The strata corporation cannot interfere with the council’s discretion regarding certain matters, including whether a person has contravened a bylaw or rule, whether a person should be fined and the amount of the fine, whether a person should be denied access to a recreational facility and whether a person should be required to pay the reasonable costs of remedying a contravention of the bylaws or rules and whether an owner should be exempted under a bylaw that prohibits or limits rentals (s. 27(2), Act).
Council decisions can be challenged on certain grounds such as, for example, if they are significantly unfair, contrary to law or otherwise improper.
What is the procedure for decisions?
The council must give the applicant a written decision within one week after the hearing if a decision is required. When calculating the number of days within the one week period (7 days), the day the hearing is held is not counted as one of those days and the decision must be delivered to the applicant before the 8th day.
A decision given to the applicant by the strata corporation is given when it is left with the applicant or is conclusively deemed to have been given 4 days after it is left with an adult occupant, put under the door, mailed, put through the mail slot or in the mail box, faxed or emailed (s. 61, Act).
There are concerns regarding whether delivery of a strata corporation decision to an owner or tenant by email is valid if the owner or tenant did not specifically provide the email address for that purpose: Azura Management (Kelowna) Corp. v. Strata Plan KAS2428 (2009), 95 B.C.L.R. (4th) 358 (B.C.S.C.). The strata corporation should not deliver a decision to an owner or tenant by email unless it has first obtained the written consent from the owner or tenant to provide delivery by email for purposes set out in s. 61 of the Act.

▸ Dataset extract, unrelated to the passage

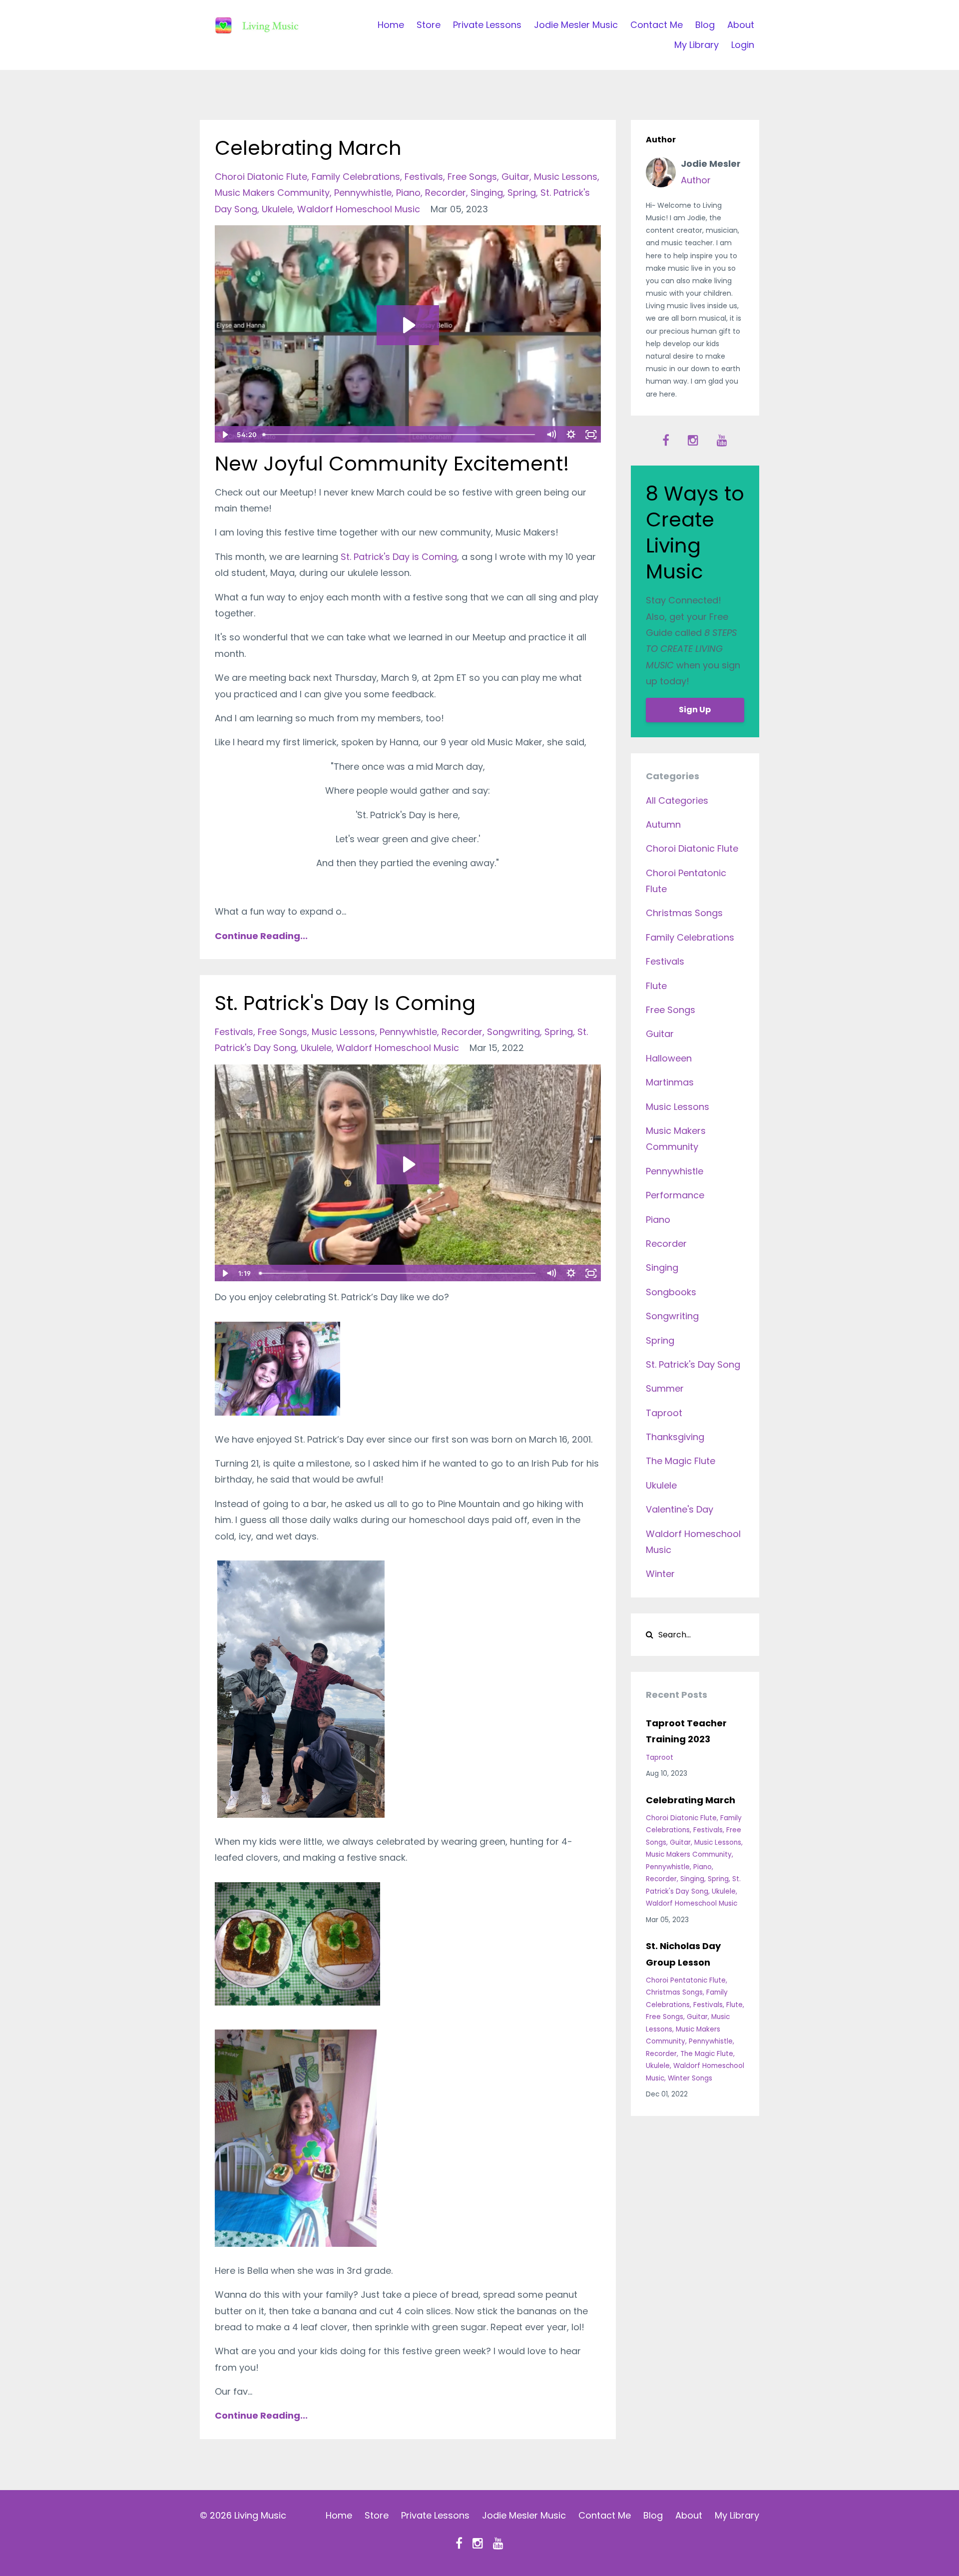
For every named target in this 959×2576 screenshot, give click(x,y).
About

The hearing can be a useful and powerful tool for owners and tenants to air certain matters and address disputes. It can also be a powerful tool to show a court that the council followed proper procedure in allowing the owner to state his or her case and that it made its’ decision based on proper information. I envision that the hearing process will be used more and more frequently in the future.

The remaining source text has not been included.